# WIND...Grrrrr!



## WhackUmStackUm (Jan 31, 2010)

Anyone else frustrated by the weather?


----------



## Flguy32514 (Sep 16, 2012)

YES!!!, so glad it died down for tonight, went out and fished for a bit


----------



## richm0nd (Apr 17, 2013)

Me too, I just want to catch some kings but it has t blown outta the south since I've been here


----------



## devinsroller (Aug 11, 2011)

I fought the wind all day. The wind and all the Lady fish killed any chance of getting any Pompano.


----------



## Brad King (Sep 30, 2007)

Very frustrated here as well!


----------



## Realtor (Oct 1, 2007)

we braved it yesterday, left about 3PM and it was horrible, had the best trip of the year thus far. came in on plane and relaxed. glad it slowed too.....


----------



## MillerTime (Jul 6, 2011)

Frustrated would be describing it mildly.


----------



## WhackUmStackUm (Jan 31, 2010)

FINALLY! The forecast is looking good for Tuesday through Friday. Looks like I may have to play hooky a day or two this week.

Anyone up for a dive trip out to the Tenneco and assorted spots on the way back? My freezer is empty and mama wants shovelnose lobsters for the grill.


----------



## jspooney (Oct 2, 2007)

WhackUmStackUm said:


> FINALLY! The forecast is looking good for Tuesday through Friday. Looks like I may have to play hooky a day or two this week.
> 
> Anyone up for a dive trip out to the Tenneco and assorted spots on the way back? My freezer is empty and mama wants shovelnose lobsters for the grill.


Let me know when. I would be up for doing some dives this week.


----------



## coolbluestreak (Jun 27, 2011)

Well, it gives me a little time to stack up the piggy bank so I have mixed feelings.


----------



## WhackUmStackUm (Jan 31, 2010)

If all goes as planned, a group of four of us will head out on Thursday. Looking forward to meeting jspooney!


----------



## coolbluestreak (Jun 27, 2011)

WhackUmStackUm said:


> If all goes as planned, a group of four of us will head out on Thursday. Looking forward to meeting jspooney!


Jeff is a real nice guy. 
Oh yeah, get some "real jobs" so I can go diving with you guys!


----------



## jspooney (Oct 2, 2007)

Awe dang...you gave away my real name. I told him my name was Susan...haven't heard back from him yet so maybe I had him going. Bryan, we are ready to roll. Got full tanks today and my gear is piled up. Never been to the Tenneco and I'm really excited after seeing your vids. Even more excited about shooting a reef donkey.


----------



## jspooney (Oct 2, 2007)

coolbluestreak said:


> Jeff is a real nice guy.
> Oh yeah, get some "real jobs" so I can go diving with you guys!
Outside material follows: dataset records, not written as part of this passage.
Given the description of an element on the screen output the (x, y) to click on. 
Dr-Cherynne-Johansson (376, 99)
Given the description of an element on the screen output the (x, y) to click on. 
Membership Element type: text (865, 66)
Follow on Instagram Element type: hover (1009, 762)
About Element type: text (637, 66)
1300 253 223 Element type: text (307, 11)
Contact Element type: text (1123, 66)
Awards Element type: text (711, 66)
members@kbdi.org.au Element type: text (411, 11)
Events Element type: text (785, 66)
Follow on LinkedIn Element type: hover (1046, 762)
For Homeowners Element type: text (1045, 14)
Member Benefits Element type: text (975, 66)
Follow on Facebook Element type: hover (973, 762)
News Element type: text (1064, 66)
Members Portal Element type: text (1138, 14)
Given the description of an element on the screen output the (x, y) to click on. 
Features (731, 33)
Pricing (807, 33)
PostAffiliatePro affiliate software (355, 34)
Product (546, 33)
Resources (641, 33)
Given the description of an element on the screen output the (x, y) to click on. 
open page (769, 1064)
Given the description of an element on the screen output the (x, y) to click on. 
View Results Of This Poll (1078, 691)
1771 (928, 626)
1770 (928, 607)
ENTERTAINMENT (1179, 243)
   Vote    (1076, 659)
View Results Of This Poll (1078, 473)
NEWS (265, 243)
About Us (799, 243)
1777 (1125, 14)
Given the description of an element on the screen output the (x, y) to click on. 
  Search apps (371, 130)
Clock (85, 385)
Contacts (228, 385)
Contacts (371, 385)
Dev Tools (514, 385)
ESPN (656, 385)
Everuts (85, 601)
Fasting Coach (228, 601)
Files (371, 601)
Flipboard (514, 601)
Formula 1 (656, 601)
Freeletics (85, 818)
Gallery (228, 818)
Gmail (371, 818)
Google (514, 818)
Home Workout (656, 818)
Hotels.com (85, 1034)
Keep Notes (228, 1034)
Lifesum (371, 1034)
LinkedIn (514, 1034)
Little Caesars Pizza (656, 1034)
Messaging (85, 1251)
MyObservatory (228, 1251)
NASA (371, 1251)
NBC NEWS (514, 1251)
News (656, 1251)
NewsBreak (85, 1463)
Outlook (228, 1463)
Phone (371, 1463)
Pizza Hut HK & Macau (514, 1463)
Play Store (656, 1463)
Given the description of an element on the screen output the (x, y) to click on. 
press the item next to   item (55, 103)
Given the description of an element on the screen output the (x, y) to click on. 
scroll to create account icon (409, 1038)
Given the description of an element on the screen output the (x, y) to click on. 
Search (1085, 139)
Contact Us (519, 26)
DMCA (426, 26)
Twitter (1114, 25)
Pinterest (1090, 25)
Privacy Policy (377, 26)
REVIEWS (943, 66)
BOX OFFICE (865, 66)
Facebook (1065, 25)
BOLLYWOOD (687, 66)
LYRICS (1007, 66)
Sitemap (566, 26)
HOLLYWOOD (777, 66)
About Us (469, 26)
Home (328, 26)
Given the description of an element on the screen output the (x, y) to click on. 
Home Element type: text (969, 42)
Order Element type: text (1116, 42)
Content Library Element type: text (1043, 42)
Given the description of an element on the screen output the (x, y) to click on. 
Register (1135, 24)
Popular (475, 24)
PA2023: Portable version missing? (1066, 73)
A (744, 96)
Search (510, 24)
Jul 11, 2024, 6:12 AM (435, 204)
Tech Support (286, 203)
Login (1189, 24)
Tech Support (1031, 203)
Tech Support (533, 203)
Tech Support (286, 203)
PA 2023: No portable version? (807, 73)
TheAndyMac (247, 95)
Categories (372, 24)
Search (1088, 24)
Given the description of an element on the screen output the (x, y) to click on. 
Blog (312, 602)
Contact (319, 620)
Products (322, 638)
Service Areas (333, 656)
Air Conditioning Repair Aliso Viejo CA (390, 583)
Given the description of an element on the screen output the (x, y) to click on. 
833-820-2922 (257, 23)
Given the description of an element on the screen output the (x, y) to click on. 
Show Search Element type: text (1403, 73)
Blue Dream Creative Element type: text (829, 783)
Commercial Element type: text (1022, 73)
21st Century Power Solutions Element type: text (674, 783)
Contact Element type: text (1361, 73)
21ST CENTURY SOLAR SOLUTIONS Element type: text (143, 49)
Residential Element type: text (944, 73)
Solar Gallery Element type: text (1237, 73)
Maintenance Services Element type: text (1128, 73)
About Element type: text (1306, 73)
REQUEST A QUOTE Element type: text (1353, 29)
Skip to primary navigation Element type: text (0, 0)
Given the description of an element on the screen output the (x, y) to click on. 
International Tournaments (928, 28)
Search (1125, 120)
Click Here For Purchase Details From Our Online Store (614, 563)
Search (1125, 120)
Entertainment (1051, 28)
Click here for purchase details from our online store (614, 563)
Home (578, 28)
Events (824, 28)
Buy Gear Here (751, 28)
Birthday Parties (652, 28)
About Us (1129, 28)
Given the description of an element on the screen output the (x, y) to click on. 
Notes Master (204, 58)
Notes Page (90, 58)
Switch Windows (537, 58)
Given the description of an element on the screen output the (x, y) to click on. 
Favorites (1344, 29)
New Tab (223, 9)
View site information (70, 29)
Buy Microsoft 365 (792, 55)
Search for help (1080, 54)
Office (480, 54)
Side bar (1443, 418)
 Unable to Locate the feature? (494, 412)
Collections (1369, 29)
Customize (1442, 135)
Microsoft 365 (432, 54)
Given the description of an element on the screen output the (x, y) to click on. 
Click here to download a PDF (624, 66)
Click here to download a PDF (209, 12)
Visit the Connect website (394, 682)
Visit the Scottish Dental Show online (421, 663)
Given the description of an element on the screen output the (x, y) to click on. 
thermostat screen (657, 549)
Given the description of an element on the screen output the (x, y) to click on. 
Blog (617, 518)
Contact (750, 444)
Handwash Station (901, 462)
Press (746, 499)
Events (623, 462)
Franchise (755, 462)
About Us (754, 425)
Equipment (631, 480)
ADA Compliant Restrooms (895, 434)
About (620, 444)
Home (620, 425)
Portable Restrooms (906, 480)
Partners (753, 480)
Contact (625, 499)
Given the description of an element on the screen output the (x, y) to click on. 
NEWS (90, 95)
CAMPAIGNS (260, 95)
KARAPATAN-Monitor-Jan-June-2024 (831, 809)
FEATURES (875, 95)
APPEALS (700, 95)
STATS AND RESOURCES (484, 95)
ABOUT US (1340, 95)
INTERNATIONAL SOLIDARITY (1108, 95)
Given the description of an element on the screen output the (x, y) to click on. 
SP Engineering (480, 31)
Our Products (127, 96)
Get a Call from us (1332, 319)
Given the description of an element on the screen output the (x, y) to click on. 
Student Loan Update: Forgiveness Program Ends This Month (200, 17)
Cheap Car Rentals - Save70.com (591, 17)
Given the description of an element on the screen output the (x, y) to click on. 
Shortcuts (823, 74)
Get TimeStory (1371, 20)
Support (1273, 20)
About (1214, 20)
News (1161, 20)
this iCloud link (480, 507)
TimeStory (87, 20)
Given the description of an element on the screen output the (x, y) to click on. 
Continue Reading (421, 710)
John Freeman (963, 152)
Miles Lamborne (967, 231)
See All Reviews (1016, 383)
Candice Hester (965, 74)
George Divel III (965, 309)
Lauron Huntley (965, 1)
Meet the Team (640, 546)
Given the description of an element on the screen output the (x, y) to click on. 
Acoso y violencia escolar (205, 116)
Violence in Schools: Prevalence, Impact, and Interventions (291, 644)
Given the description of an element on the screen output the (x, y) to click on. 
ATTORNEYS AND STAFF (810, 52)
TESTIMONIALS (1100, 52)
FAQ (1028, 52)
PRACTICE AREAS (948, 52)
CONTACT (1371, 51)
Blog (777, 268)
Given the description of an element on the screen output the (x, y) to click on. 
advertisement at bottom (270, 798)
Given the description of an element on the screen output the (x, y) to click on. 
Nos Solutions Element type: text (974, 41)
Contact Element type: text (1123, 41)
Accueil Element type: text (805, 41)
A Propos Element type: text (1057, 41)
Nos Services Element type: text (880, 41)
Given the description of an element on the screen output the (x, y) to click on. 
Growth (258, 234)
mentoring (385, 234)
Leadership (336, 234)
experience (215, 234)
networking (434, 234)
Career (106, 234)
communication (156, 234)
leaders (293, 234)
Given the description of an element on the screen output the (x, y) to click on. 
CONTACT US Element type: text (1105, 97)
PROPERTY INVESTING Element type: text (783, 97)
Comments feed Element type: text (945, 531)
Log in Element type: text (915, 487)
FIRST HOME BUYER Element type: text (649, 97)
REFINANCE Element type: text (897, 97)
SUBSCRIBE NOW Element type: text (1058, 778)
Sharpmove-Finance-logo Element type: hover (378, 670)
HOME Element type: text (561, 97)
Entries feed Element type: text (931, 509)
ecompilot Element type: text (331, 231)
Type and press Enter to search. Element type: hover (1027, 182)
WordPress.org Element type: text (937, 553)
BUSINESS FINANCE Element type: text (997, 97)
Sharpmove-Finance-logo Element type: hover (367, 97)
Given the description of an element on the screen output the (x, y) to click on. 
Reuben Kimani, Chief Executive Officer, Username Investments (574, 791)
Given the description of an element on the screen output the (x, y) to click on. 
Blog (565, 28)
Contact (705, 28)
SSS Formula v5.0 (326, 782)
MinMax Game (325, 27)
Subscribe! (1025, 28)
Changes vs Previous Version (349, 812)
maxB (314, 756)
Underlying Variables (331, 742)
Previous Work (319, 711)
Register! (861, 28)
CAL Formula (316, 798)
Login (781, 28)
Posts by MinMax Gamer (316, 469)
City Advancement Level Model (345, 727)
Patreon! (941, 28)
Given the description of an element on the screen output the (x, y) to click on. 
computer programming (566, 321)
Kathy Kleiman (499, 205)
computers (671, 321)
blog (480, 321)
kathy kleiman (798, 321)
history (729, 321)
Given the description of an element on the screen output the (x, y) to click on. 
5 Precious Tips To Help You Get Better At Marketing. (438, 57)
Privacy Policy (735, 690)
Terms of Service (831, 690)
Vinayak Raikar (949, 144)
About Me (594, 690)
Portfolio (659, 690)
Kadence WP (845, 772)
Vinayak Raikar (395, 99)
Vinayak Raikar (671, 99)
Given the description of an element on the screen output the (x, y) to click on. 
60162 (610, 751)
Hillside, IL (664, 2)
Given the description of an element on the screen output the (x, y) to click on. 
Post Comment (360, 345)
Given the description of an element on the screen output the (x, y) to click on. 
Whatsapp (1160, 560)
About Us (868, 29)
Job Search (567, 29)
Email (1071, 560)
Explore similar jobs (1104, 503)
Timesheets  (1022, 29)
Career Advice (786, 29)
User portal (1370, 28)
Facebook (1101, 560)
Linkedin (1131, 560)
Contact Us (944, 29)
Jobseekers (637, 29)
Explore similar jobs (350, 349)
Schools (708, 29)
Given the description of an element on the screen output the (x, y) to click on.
You know you always have a spot with me. But my real job usually happens a lot on the weekends. Lets do a quickie afternoon dive sometime.


----------



## FishEyeMaps (Aug 22, 2012)

jspooney said:


> Awe dang...you gave away my real name. I told him my name was Susan...haven't heard back from him yet so maybe I had him going.


Dude! That's not right. :no:


----------